◆ ЗАДАНИЕ
Продолжите отрывок о стихотворном переводе, начав сразу после его последнего предложения.

:: ОТРЫВОК ТЕКСТА

Итак, мы подошли к ключевому моменту: моменту выбора «одежды» для перевода. Теоретически решения таковы: либо мы воспроизводим (с чего и начался европейский поэтический перевод) чужую систему средствами своей, либо мы воспроизводим средствами своего языка чужую систему (предельный случай их совмещения — заимствование чужой системы), либо мы воспроизводим поэзию прозой (это выходит за рамки собственно стихотворного перевода, но я об этом тоже скажу, пока же отметим универсальность способа — он годится для всего); теоретически можно что-нибудь еще придумать, но на практике все сводится к этому. В англоязычном мире и во Франции традиция прозаических переводов поддержана двуязычными сериями греческих и латинских классиков — Loeb Classical Library (США) и Belles Lettres.

В русском языке эта проблема стоит для западноевропейской поэзии несколько иначе, чем для античной. Большинство новых форм имеют почти точные или (оговорки уже прозвучали) весьма близкие соответствия в русском стихосложении (или, по крайней мере, эти соответствия, как для Гейне, могут быть созданы «малой кровью», не ломая существующую систему, а лишь слегка расшатывая ее). Для античности дело обстоит совсем не так. Если XVIII век использовал для переводов и подражаний существующие формы русского стиха, то филологический XIX потребовал создания уже на русском соответствий (начиная с гекзаметра) античной метрике.

::::
:: ПРИВЕДЁННЫЕ ДАННЫЕ

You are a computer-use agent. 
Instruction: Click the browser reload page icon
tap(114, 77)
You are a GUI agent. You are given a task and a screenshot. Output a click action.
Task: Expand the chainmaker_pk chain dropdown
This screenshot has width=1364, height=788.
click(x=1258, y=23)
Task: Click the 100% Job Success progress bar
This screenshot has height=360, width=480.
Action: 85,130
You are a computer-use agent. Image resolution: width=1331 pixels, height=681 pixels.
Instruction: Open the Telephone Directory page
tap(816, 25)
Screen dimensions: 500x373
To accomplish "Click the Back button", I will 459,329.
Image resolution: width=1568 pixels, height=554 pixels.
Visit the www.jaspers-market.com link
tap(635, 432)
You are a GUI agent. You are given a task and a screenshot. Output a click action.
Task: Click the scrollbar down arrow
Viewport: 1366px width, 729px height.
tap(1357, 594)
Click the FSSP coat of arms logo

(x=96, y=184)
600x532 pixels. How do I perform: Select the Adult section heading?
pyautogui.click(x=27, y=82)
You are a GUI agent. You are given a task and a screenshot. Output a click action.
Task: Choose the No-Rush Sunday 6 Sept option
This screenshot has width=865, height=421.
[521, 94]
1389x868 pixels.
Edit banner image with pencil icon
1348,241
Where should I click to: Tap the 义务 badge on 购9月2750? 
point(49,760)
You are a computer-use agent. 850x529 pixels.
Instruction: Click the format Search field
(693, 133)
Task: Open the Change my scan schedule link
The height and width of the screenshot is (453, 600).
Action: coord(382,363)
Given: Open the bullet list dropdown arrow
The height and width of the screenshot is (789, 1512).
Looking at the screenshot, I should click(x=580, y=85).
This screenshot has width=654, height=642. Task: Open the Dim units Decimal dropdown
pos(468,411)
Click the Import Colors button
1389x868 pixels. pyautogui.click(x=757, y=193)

::::

◆ ОТВЕТ
Эта идея имела очевидное преимущество: серьезно возрастала точность. Не так, как в прозе, где ее не стесняли уже никакие соображения, но довольно значительно. Это было особенно хорошо видно в случае сравнения гекзаметра с александрийским стихом для перевода эпоса: шестистопный ямб, составляющий александрийский стих, короче гекзаметра, и при переводе таким же числом строк приходилось многим жертвовать, а, если количество строк росло, это, наоборот, грозило серьезным разбуханием, поскольку всегда непонятно, где остановиться.

Недостаток «воспроизведения» античной метрики (я беру «воспроизведение» в кавычки, потому что сходство квантитативного античного гекзаметра и современного русского очень условное) не так хорошо виден. Он заключается в том, что правильные стихи античными размерами писать легко; равновесие между предельной простотой и сложностью письма сильно смещено в первую сторону. Конечно, Гнедич переводил «Илиаду» долго, начав работу над гекзаметрическим вариантом в 1813 году и издав готовый труд в 1829-м; но то были его личные особенности. При любой филологической тщательности работать можно было намного быстрее. Автор этих строк высоко ценит многие переводы, выполненные в рамках этого выбора (из недавних — переводы М. Л. Гаспарова), но самому ему скучно работать в такой системе. Не хватает сопротивления материала.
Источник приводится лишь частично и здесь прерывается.